In the kitchen of the house in New Farm, my siblings and I are jostling for position. Our father is lying on the couch, just waking from a nap. We glance at each other. The stakes are high: a kind of ownership. His back and shoulders, sunburned on our Boxing Day picnic at Redcliffe a week before, have begun to fray and peel. We all want the sensory pleasure of stripping off the longest piece of loose skin.
My own children grimace when I tell them: how we clambered over him, pincer fingers poised, the gentle lifting and probing. The slow, deliberate parting of skin and flesh. This soft, prone form beneath us might be a piece of exotic fruit; but no, it’s our father – we might be skinning him to see what he’s like underneath, to see the man beneath the father, to uncover him.

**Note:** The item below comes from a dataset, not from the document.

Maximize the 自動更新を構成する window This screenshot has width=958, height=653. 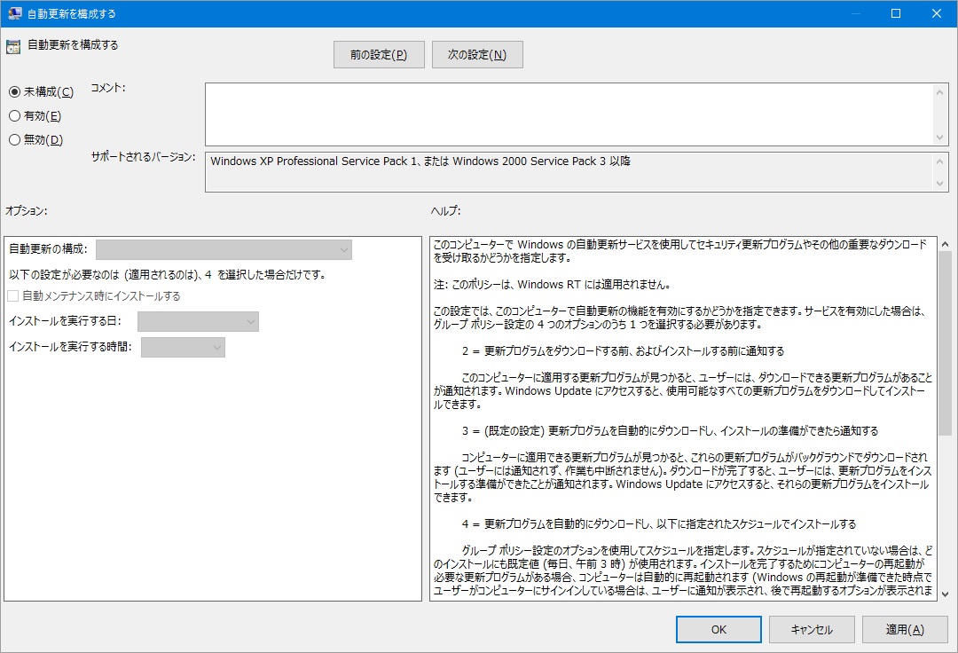(896, 13)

We’d already seen a glimpse of it at Redcliffe. Floating on his back in a calm sea, his body magically buoyant: he’s almost a different father here from the serious khaki one. Out of his work clothes, without his glasses. His face open as a boy’s. His angular body in box-shaped trunks, so unlike our mother’s with its curves and fullness. Our young, beautiful mother. Paddling in the shallows in black waist-hugging bathers, a child on her hip. She would not swim on any account. Her eyes on the water, and us.

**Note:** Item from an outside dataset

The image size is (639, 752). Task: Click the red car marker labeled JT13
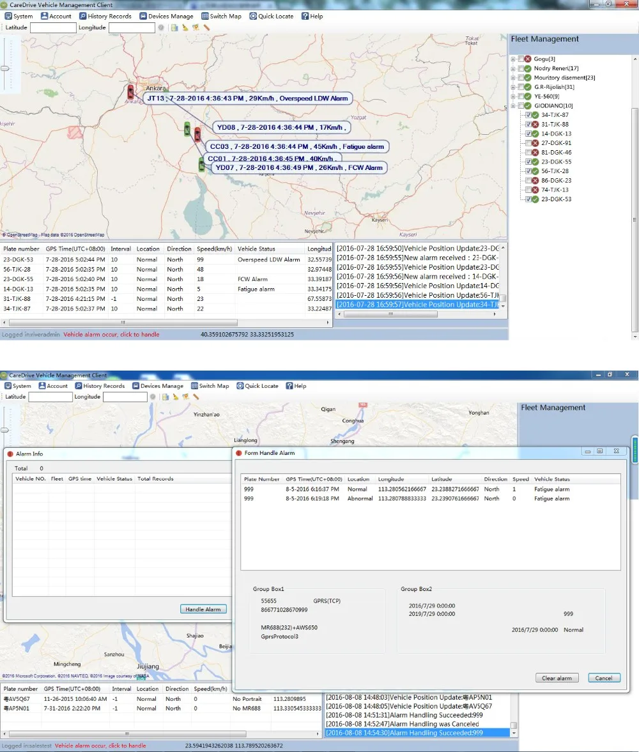point(130,91)
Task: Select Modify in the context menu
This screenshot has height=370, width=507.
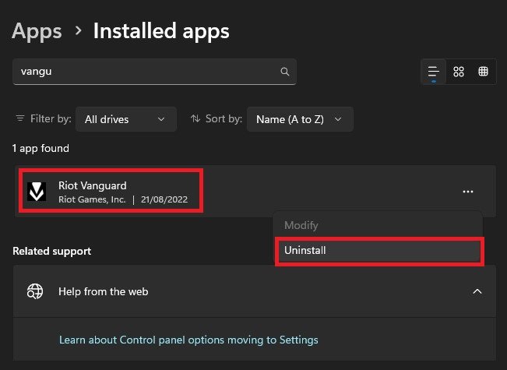Action: click(x=301, y=225)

Her olive skin was rarely sunburned. Even if it had been, I doubt she’d have let our prying fingers near her, our carnivorous eyes. She knew how thin the layers of self could be, transparent, fragile. She’d spent half a lifetime regrowing her own, making it thick, an impermeable shield against pain.
This story, I saw then, is an unpeeling too, of place and of self. Of the invisible histories we lived with and silently, blindly absorbed. What had happened on that piece of land; who had crossed it or lingered there over the millennia before mine? If I peel back its layers, back and back, through rock and soil and sea, will those layers reveal what was lost, will they tell me who I am?
I need the eyes of a bird, and its wisdom; the deep instinct that identifies air current and flight path, family, root and branch. The uncanny recognition of home.
I need to find my own root and branch, and who and what shaped the ground that held them, that grew me. On that ordinary quarter acre, its airs and soils and rock, and all that lies beneath.